Bitcoin can be as bad for the planet as beef
Bitcoin mining’s climate impact is comparable to raising cattle or burning gasoline when taken as a proportion of market capitalization, according to researchers at the University of New Mexico in Albuquerque.
Cryptocurrency mining is energy intensive because it requires highly specialized computers – and most of the electricity it consumes is generated by burning planet-warming fossil fuels. The climate-related economic damage caused by mining the popular digital token, bitcoin, exceeded its market value on 6.4% of the days it traded between 2016 and 2021, the paper published in Scientific Reports found on Thursday.
The study calculated the climate costs of mining bitcoin against its average market price, comparing it to other commodities such as crude oil, gold or beef. This means that the results do not reflect total emissions from these industries, which would be far greater, but their relative impact.
The climate impact of gold mining, to which bitcoin is often compared, is just 4% of the average market price in an average year, compared to 35% for the world’s most popular cryptocurrency between 2016 and 2021. And the environmental impact has grown as the cryptocurrency market has matured, which questions the sector’s general sustainability.
“While proponents have offered (bitcoin) as representing ‘digital gold’, from a climate damage perspective it functions more like ‘digital crude oil,'” the researchers said, signaling the need to find more efficient ways to produce tokens, or to increase regulation.
Bitcoin mining, which represents about 41% of the global cryptocurrency market, consumed more energy than was used to power entire countries like Austria or Portugal in 2020. The mining of bitcoin, ether, litecoin and monero coins generated 3 to 15 million tonnes of carbon dioxide emissions from January 2016 to June 2018, according to research cited by the paper. This corresponds to the emissions from Afghanistan, Slovenia or Uruguay in 2018.
Bitcoin’s carbon footprint also grows over time because, in order to mine new coins, more miners compete to verify transactions on the blockchain. The fact that an ever-increasing number of miners are competing to solve increasingly difficult operations means that overall energy use is increasing.
That’s why a bitcoin mined in 2021 would have emitted about 113 tonnes of CO2 equivalents – 126 times more than one mined in 2016, according to the researchers. The paper estimates the economic value of this damage at $11,314 for a single bitcoin mined last year, while the value of total climate damage generated by all bitcoins mined between 2016 and 2021 could have been as high as $12 billion.

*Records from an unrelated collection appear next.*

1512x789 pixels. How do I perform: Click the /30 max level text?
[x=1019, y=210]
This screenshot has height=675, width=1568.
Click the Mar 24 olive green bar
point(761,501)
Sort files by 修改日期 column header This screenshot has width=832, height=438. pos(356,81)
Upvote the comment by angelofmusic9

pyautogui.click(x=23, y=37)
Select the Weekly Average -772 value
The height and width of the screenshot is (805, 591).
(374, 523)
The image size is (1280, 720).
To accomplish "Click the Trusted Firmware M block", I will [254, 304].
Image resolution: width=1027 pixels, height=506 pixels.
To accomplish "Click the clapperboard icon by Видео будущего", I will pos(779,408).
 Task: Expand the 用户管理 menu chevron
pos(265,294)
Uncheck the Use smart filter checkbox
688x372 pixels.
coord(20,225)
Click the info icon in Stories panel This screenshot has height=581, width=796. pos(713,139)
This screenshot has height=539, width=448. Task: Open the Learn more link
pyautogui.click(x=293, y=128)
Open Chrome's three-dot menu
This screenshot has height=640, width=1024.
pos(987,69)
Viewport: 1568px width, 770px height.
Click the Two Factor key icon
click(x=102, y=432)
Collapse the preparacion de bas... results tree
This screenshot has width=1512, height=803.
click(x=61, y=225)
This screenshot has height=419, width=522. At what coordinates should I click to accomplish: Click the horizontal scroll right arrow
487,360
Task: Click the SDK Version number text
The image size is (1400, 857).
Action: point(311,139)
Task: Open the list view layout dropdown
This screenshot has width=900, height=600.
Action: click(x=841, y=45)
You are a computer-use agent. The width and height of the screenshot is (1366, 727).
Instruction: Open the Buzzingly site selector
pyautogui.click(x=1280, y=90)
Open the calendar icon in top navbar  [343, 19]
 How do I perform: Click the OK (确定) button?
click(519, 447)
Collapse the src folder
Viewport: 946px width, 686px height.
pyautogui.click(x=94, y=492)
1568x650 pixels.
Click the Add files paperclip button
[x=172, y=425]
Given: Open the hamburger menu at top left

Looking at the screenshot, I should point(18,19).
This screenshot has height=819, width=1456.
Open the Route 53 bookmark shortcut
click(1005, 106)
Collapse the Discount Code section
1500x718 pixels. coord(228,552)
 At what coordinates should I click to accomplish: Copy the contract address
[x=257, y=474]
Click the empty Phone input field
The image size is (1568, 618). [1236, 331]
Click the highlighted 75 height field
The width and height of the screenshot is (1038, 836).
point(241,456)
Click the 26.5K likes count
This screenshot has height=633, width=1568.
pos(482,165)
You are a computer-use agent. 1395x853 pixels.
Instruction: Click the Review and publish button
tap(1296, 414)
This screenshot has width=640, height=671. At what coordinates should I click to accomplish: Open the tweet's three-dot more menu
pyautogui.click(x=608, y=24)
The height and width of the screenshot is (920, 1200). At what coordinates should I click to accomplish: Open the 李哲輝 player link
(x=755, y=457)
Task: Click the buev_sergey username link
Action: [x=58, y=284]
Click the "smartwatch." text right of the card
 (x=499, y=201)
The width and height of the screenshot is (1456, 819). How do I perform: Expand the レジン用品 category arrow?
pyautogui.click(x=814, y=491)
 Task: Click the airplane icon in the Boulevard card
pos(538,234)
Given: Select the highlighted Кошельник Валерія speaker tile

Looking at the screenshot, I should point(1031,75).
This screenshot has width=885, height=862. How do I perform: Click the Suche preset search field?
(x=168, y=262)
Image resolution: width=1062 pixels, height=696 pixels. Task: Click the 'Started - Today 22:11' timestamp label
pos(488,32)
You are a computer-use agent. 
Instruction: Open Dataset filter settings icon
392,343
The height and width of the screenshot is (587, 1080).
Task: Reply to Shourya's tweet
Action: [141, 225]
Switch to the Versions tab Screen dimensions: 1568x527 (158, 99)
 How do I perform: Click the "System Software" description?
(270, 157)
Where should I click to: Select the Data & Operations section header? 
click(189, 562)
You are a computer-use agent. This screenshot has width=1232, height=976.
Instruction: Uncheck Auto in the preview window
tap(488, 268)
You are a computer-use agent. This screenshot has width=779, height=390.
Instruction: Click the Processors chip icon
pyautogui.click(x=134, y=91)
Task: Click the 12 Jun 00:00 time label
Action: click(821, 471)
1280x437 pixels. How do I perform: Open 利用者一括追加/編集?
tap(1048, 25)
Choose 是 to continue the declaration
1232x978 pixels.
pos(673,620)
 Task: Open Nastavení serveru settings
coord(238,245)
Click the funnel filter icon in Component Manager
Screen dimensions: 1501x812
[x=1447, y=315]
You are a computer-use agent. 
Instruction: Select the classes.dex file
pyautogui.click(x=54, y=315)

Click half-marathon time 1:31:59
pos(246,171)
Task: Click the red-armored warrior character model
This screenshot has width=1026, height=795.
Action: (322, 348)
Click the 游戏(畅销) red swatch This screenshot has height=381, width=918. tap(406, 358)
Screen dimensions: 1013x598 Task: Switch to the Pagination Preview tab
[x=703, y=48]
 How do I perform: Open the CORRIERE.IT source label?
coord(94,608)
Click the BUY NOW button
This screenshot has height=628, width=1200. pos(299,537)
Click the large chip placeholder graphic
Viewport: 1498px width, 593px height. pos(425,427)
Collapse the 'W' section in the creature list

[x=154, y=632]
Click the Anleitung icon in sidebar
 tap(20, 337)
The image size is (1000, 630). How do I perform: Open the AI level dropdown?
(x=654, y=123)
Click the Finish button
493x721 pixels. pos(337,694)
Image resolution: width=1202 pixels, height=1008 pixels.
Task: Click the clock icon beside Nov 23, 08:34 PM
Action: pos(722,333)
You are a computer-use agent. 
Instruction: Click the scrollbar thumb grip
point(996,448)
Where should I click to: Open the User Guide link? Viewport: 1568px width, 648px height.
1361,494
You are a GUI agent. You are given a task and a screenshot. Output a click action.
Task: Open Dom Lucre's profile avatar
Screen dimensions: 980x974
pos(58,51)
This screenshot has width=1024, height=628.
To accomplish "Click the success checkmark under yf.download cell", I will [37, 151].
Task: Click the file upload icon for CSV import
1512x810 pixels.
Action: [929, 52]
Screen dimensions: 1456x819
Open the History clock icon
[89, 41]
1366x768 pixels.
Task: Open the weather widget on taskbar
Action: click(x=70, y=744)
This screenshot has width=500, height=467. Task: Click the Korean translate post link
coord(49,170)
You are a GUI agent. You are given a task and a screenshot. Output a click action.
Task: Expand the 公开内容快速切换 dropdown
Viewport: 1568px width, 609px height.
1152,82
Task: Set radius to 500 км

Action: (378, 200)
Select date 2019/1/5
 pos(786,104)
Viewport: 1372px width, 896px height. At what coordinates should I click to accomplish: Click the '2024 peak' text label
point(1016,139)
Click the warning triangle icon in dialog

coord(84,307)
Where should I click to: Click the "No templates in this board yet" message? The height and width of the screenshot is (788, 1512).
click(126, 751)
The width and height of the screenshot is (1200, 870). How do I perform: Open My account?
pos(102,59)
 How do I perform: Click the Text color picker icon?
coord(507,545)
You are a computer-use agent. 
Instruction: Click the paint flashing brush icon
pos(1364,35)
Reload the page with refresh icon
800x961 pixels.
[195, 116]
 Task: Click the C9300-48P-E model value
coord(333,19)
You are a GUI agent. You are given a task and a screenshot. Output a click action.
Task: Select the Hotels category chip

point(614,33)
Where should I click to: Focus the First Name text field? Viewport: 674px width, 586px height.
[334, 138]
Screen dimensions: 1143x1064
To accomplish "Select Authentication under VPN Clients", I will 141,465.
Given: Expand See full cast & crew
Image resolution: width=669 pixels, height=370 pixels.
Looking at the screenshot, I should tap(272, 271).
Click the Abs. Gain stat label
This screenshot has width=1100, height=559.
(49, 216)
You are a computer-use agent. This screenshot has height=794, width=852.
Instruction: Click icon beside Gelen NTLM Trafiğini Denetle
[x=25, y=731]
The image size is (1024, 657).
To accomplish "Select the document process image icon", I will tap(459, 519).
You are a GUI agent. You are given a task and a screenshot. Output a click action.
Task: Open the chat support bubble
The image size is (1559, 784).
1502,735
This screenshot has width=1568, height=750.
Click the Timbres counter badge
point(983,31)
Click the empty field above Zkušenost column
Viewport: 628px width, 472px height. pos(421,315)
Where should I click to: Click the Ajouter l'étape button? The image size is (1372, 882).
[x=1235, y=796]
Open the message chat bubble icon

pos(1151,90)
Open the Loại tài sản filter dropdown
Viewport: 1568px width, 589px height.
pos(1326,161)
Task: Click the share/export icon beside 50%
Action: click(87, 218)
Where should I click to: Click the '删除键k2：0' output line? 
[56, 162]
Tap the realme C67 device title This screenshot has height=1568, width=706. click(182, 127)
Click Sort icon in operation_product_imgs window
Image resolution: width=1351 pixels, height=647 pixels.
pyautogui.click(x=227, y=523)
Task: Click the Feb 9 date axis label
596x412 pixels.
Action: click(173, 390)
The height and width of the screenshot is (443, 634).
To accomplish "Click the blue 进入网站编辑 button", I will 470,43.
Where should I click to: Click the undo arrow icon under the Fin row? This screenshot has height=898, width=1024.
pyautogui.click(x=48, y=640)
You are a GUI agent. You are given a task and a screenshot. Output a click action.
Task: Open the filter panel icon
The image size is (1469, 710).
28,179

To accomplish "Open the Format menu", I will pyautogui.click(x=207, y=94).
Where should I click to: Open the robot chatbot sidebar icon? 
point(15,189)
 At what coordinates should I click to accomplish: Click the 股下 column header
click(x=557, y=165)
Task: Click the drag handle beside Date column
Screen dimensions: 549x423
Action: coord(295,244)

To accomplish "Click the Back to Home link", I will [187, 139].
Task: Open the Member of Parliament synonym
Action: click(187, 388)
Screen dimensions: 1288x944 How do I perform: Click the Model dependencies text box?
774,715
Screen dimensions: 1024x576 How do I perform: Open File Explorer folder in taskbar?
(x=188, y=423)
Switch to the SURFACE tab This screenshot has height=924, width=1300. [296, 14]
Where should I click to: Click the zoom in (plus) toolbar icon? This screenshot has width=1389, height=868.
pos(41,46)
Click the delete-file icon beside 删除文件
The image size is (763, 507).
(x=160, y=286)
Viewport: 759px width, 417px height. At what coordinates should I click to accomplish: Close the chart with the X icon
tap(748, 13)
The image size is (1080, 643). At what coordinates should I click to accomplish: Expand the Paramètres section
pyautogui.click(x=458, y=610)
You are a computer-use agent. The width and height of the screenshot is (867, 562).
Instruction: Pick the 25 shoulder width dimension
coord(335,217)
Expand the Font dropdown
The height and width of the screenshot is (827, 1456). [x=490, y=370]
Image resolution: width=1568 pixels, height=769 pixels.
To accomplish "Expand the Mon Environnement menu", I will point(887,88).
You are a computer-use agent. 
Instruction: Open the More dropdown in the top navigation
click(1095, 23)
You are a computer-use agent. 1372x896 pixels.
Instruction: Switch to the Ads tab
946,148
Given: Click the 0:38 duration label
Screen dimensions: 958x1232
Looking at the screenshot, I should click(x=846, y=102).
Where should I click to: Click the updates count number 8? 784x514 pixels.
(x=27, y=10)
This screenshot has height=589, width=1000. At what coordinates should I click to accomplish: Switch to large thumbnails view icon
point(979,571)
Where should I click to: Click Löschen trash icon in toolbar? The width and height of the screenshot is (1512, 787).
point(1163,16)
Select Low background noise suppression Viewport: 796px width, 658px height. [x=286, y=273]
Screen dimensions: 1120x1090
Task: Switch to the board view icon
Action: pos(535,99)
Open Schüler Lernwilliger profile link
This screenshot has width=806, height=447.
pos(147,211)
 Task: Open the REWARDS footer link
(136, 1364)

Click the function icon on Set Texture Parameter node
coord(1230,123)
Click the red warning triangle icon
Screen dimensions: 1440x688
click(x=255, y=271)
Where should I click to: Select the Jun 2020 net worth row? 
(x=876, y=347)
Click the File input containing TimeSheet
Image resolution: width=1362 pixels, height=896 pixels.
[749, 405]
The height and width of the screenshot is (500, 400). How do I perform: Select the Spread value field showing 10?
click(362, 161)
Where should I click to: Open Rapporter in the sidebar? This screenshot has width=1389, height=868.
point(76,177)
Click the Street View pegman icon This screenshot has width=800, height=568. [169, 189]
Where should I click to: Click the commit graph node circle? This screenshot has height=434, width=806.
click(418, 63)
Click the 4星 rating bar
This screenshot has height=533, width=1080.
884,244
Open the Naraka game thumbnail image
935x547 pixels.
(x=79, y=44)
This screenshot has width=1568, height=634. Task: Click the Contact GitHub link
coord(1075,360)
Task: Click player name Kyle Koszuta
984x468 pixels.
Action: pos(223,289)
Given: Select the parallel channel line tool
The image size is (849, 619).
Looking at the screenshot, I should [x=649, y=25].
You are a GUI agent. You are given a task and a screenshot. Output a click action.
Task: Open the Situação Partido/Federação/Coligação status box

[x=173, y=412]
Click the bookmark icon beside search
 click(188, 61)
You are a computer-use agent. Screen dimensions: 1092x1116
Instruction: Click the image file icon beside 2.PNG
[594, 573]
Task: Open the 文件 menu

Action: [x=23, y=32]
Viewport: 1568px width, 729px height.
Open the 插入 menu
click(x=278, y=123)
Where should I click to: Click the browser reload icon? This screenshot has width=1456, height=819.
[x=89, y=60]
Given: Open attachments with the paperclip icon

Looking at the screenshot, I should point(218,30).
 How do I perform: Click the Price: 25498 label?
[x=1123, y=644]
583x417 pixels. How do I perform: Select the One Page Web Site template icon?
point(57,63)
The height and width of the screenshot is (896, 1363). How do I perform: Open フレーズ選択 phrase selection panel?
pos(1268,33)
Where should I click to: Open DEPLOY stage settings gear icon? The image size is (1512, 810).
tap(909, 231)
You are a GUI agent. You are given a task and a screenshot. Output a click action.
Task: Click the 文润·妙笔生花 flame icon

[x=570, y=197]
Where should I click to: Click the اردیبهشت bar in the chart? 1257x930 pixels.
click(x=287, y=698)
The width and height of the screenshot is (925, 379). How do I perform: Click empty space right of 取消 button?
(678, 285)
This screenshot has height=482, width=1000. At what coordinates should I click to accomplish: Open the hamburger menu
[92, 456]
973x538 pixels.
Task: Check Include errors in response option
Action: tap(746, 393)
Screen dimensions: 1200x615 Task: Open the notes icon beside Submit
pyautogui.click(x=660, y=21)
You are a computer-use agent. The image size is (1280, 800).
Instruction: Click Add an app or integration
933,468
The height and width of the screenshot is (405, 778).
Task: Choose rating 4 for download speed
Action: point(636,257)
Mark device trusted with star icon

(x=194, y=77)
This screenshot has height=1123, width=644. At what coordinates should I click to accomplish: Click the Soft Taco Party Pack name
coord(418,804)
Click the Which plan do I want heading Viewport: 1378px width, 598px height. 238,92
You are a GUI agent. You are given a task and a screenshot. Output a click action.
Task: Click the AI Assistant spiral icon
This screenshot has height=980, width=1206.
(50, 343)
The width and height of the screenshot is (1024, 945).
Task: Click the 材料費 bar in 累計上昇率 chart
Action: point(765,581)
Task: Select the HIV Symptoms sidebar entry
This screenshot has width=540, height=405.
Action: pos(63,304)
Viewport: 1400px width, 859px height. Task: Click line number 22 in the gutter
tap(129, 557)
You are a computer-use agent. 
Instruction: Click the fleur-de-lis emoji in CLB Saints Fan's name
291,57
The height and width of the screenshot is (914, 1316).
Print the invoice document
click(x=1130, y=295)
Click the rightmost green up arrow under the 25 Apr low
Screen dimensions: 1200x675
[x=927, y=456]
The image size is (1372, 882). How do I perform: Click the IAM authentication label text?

In recent months, shrinking profit margins from bitcoin mining have pushed miners to operate more efficient machines — a move that has resulted in a drop in greenhouse gas emissions from the industry, according to another report earlier this week. Emissions this year are estimated to be 14.1% lower than in 2021, representing about 0.1% of human emissions globally, and about half of what gold miners generate in absolute terms.
Cryptocurrency miners are also increasing their efforts to source a greater proportion of the energy they use from renewable sources such as geothermal energy, water, solar and wind. Researchers at the University of Albuquerque ran a simulation and concluded that if renewable energy such as wind and solar had represented 88.4% of the total amount of power used to mine bitcoin between 2016 and 2021, climate damage would have dropped to just 4% of the average market price.
Another way to reduce the climate impact is to switch to another mechanism for verifying transactions – and producing coins. Ether, the second-largest cryptocurrency, moved this year to a mechanism called Proof of Stake, which the study said should reduce its estimated energy use by more than 99%.